The distinction between normal associations, aggregation and composition may not initially seem too complicated, but delving deeper into the definitions the UML presents and the complexities of software systems can muddy the waters. The choice you make can easily confuse those reading your diagrams unless the basis of your selection is made clear. The definitions of the terms are often interpreted quite subjectively, and the effect of change on a system, or in the conceptual model of one, can make earlier interpretations ambiguous.
The following definitions are taken from the UML 1.1 documentation [ UML ].
A special form of association that specifies a whole-part relationship between the aggregate (whole) and a component part.
A form of aggregation with strong ownership and coincident lifetime as part of the whole. Parts with non-fixed multiplicity may be created after the composite itself, but once created they live and die with it (i.e., they share lifetimes). Such parts can also be explicitly removed before the death of the composite. Composition may be recursive.
The definitions above seem fairly technical and watertight. The grey areas begin to appear when you start using them in practice. You can then find that the multiple requirements on composite relationships preclude them from an awful lot of cases where they might initially seem appropriate. If you look up aggregation and composition in a dictionary, you will see why - in non-technical usage these words are often almost interchangeable.
Some 'common sense' examples of aggregations could perhaps include a team being an aggregate of its players, a village of its inhabitants, a company of its workforce or a society and its membership. (The example in my earlier article was a box of paperclips and its contents [ Blundell ].) These are all examples of whole-part, or 'has-a' , relationships, and could be modelled using aggregation.
Figure 1. association, aggregation and composition.
Similarly, some common sense examples of compositions could be a person and their limbs, heart, brain, and so forth, a stadium and its pitch and seats, a wall and the bricks from which it is built, and so on. In each of these cases, the composite is composed of its parts. You could consider writing a class diagram for the composite showing the parts as attributes. The attribute notation denotes composition, and so this would seem to make sense.
Figure 2. attributes imply a composition association.
On closer examination, however, many of the above examples could be categorised quite differently.

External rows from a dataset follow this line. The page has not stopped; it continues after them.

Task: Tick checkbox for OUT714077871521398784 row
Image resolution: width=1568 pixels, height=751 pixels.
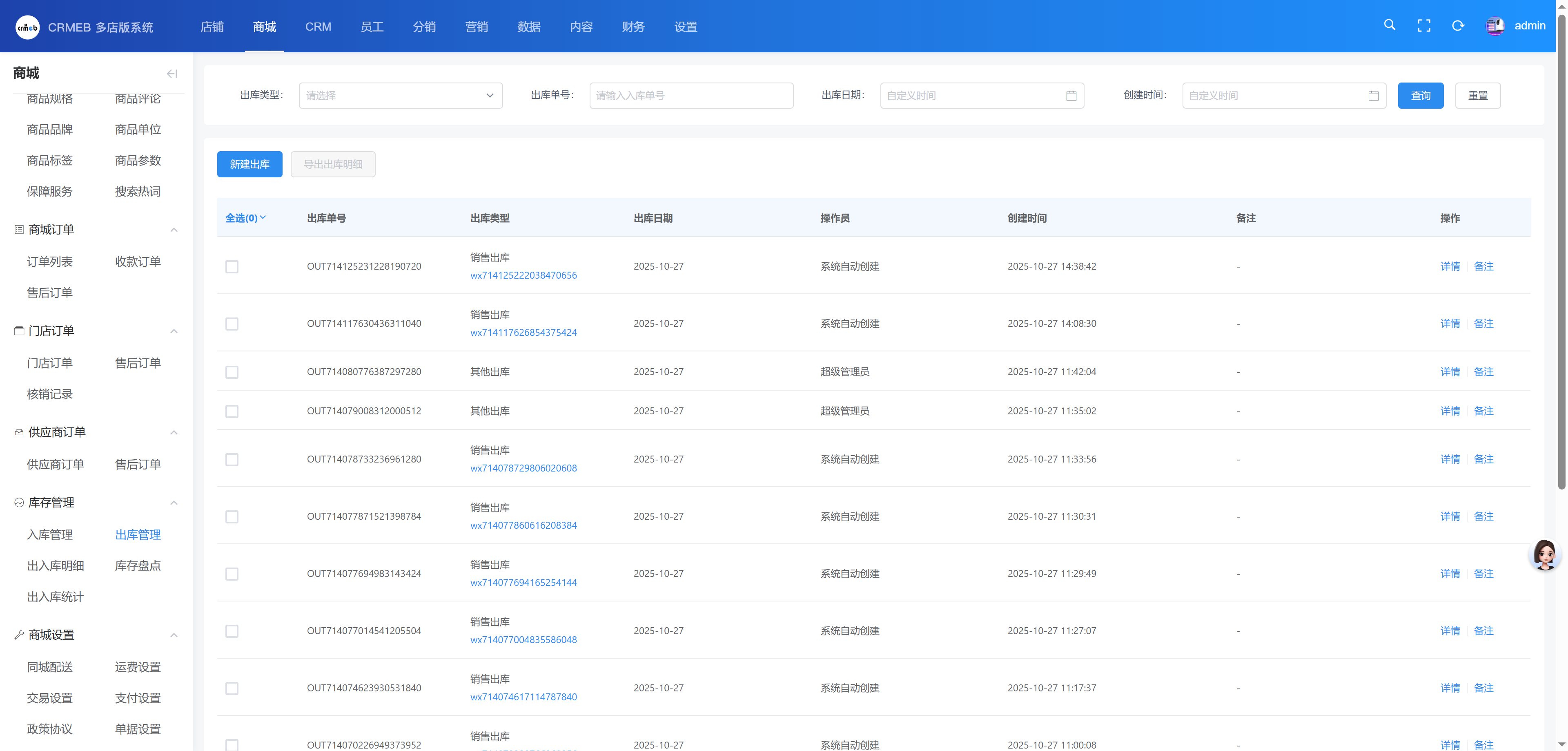Action: click(232, 517)
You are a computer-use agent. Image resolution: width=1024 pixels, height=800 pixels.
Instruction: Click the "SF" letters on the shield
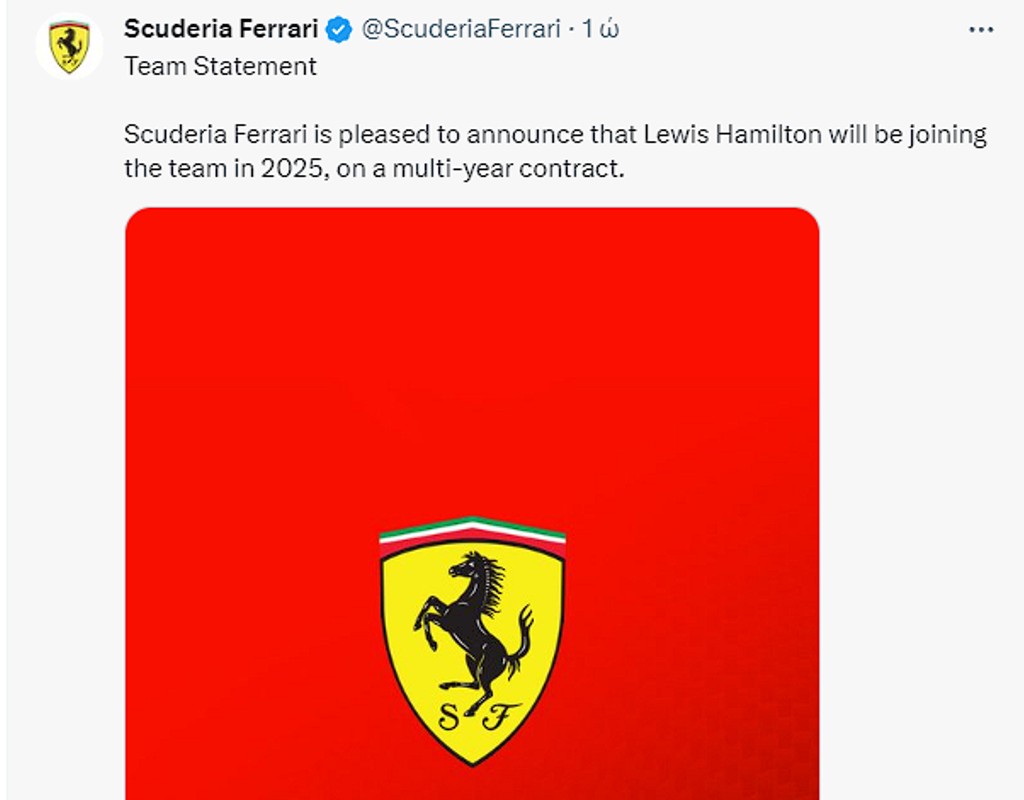(472, 716)
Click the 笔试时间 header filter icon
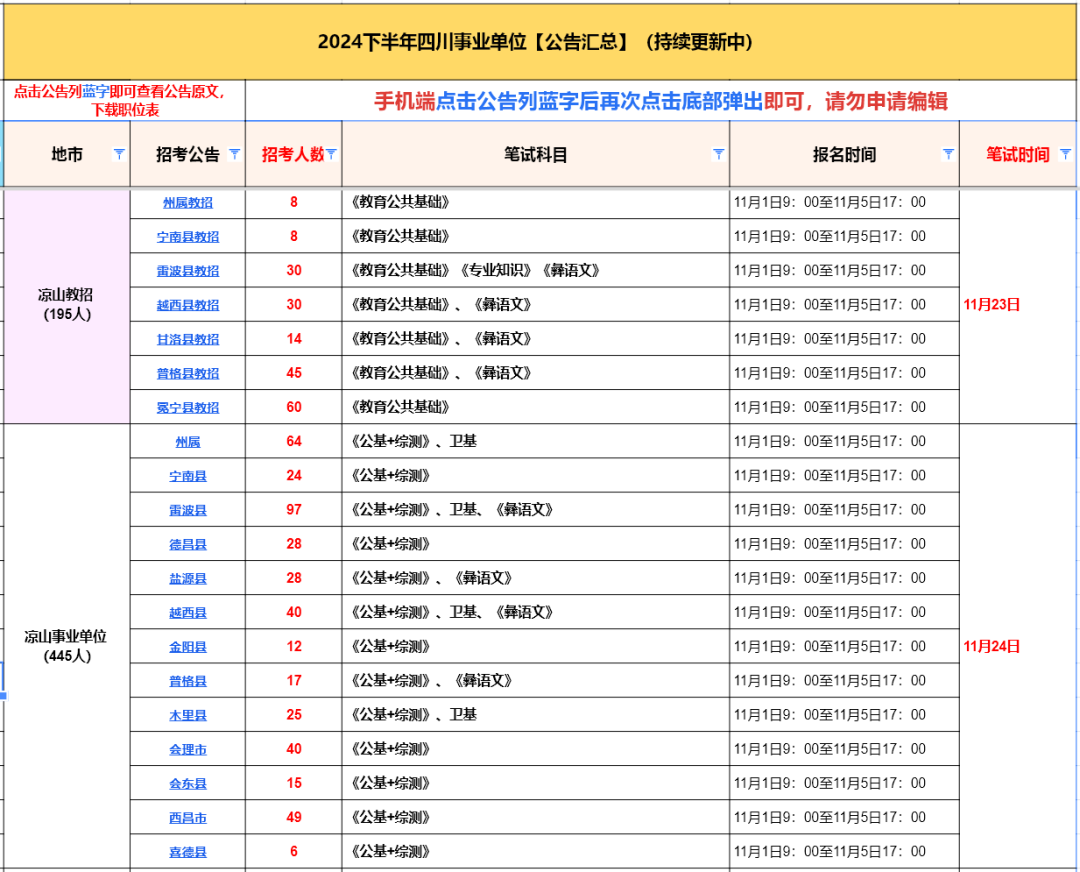 click(1065, 154)
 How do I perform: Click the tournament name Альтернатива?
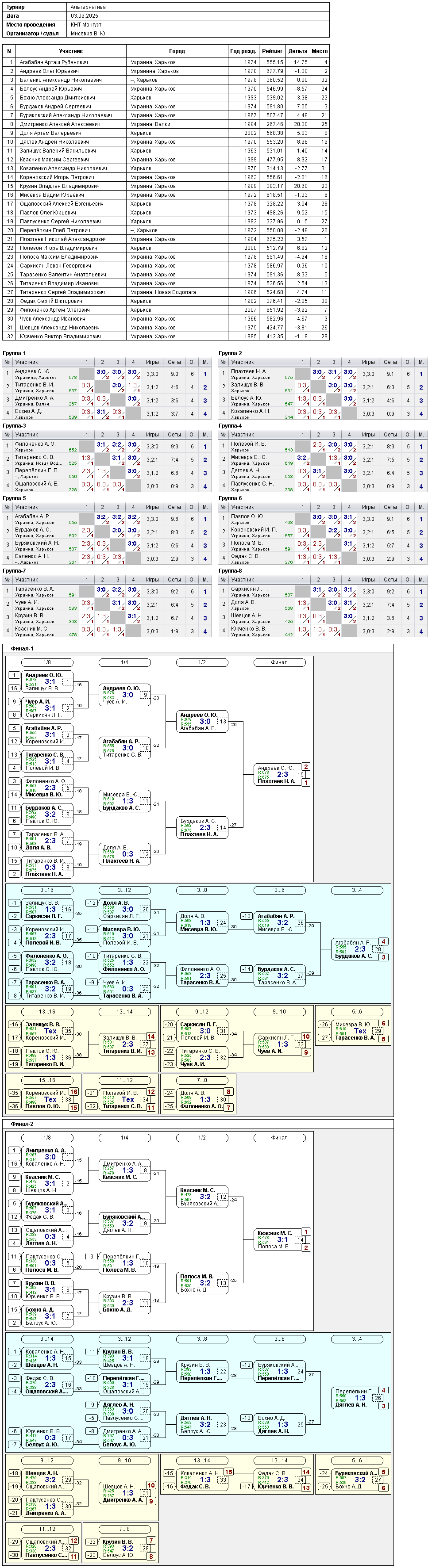88,8
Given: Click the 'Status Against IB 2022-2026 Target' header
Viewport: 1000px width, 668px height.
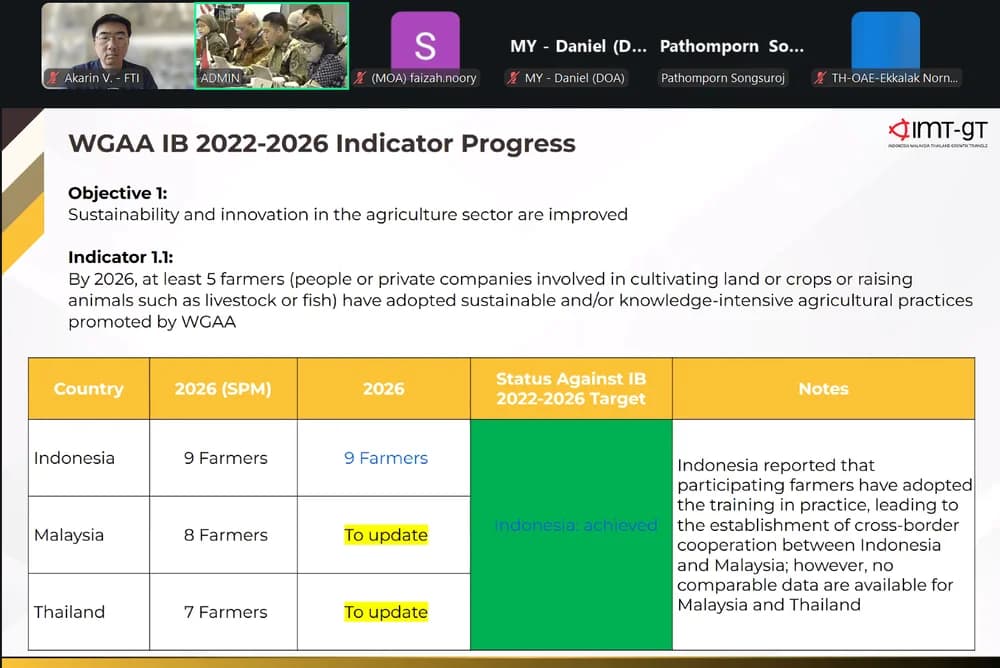Looking at the screenshot, I should tap(571, 389).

There are a few problems with at least one of the above examples of aggregation. As Martin Fowler states [ Fowler ], there is dispute at this level even amongst the gurus. A company and its workforce is either an aggregation or just a simple association, depending upon who you listen to. Is this truly a whole-part, or 'has-a,' relationship? I think that the latest preference of at least some of the UML authors [ Booch ], is to say that this would indeed be an aggregation, if in part because the company is at a higher organisational level than its employees. An aggregation relationship is suitable to document this, as it can be seen as one basis for a whole-part relationship.
Looking at another example, if a society is disbanded, its membership details may well become irrelevant and so be destroyed. However, this coincident lifetime is indicative of the stronger aggregation form of composition.
The problems only get worse for composition. The definition for composition is quite strict, and involves the following rules:
whole-part relationship (it is an aggregation)
strong (not shared) ownership of part
coincident lifetimes of whole and part
addition/removal of parts allowed for non-fixed multiplicity
The first rule is from the definition of an aggregation. A composition association is an aggregation, and so a composition must still represent a whole-part relationship.
The second rule concerns the ownership of the parts by the whole. What happens, for example, if two walls meet, and the bricks forming the bond at the join are shared between the two walls? Do we now have one longer wall, or do we have two walls with shared bricks? A wall is logically composed of its constituent bricks1, yet we apparently have shared ownership in the joined-wall case, and this precludes composition, according to the UML at least.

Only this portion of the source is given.